In general those with available employer provided insurance can't get coverage on the Health Insurance marketplace. Those with employer coverage got expanded features and will see reduced costs. Your employer may move your coverage to the Small Business Health Options Program(SHOP) which will allow you to shop various policies and companies. There are a lot of financial incentives for a small company to do this under the act. Small companies will not be forced to cancel coverage because a single employee has serious condition as they have had to in the past. Spouses and children can't be excluded from company(or individual) plans or denied coverage.
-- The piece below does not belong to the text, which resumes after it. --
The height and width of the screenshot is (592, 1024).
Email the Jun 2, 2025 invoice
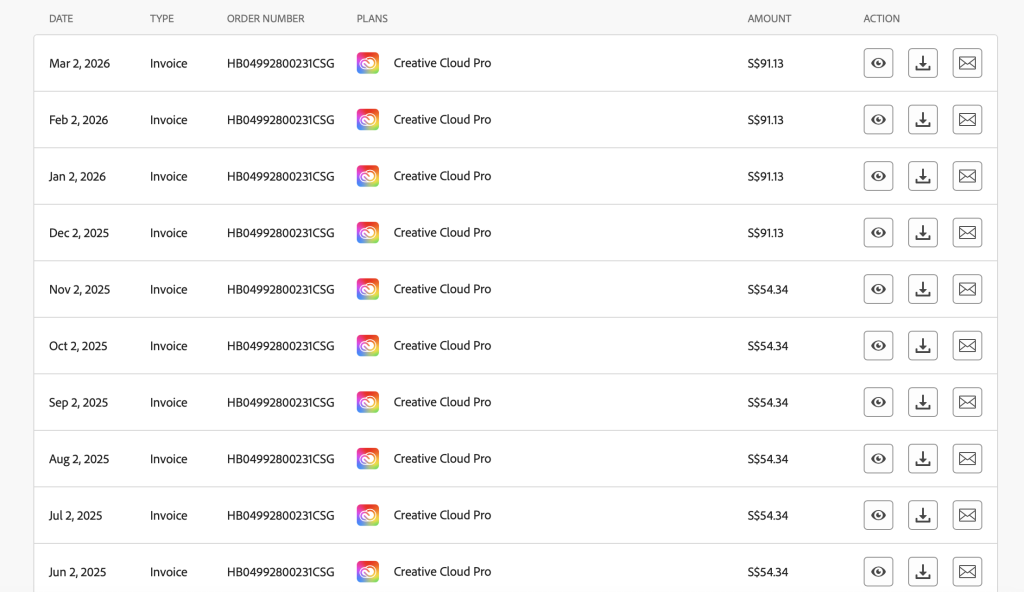(x=967, y=572)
The reform act addresses the biggest problems in our system which are people that are uninsured because no coverage is available or no affordable coverage is available. These problems exist mostly for people that are self employed or work for companies that don't provide coverage. As of Jan. 2014, you can't be turned down for insurance because of a preexisting condition(like UC) and a spouse or child can't be denied coverage or have a excluded condition. You can't be charged more than a healthy person either.
If you have individual coverage or are uninsured, you can shop on the marketplace starting OCT 1 for coverage starting JAN 1. There are instant(?) tax credits that reduce premiums to an affordable level. The polices are identical with regard to coverage under the various "metal" levels WITH ONE MAJOR EXCEPTION. The exception is the PPO network. You need to request the network membership list from each company and make sure that hospitals, doctors, and networks you may want to use are on them. You have OCT 1 -December31 to research and choose.
If you have employer provided insurance(especially with a small company ie less than 50 workers), you need to research the options and talk to your employer. The current situation in small business is HORRIBLE and I think most small business employers and employees will end up loving this program.
The benefits of this reform to people with UC are huge. No more being forced to go without insurance or continue with a overpriced policy because no company will give you new coverage. Your child or spouse with UC can't be excluded from your policy. No more "phony" groups that trap the sick then price them out of coverage. I think you will see major reductions in the costs of the rip-off drugs we have to take if all of us get on insurance. If insurance companies have to take us all, they are not going to tolerate the current pricing/cost shifting policies of drug companies. They will not tolerate rebranding(asacol to asacol hd to ...) and the rest of the nonsense they pull.
My personal situation is that I had fairly good individual coverage with supposedly the best company in the state when I was diagnosed. Like all companies they set up bogus "groups". Each year the polices are changed slightly and new groups is created at each benefit level. The older policy groups get larger and larger price increases and this drives the healthy people to new policies. Those will UC or other expensive conditions are denied new policies and slowly driven off the old policy groups that contain nothing but the sick. A group of all sickies of course get really expensive. My current policy has twice the premium of a much better plan with a lower deductible. They can't do this anymore.
What is really amazing is that prior to my diagnosis I had insurance for almost 30 years and made a single claim for $25. After getting UC, I make thousands of dollars a year in claims but NEVER have my claims exceeded the single years premium I paid.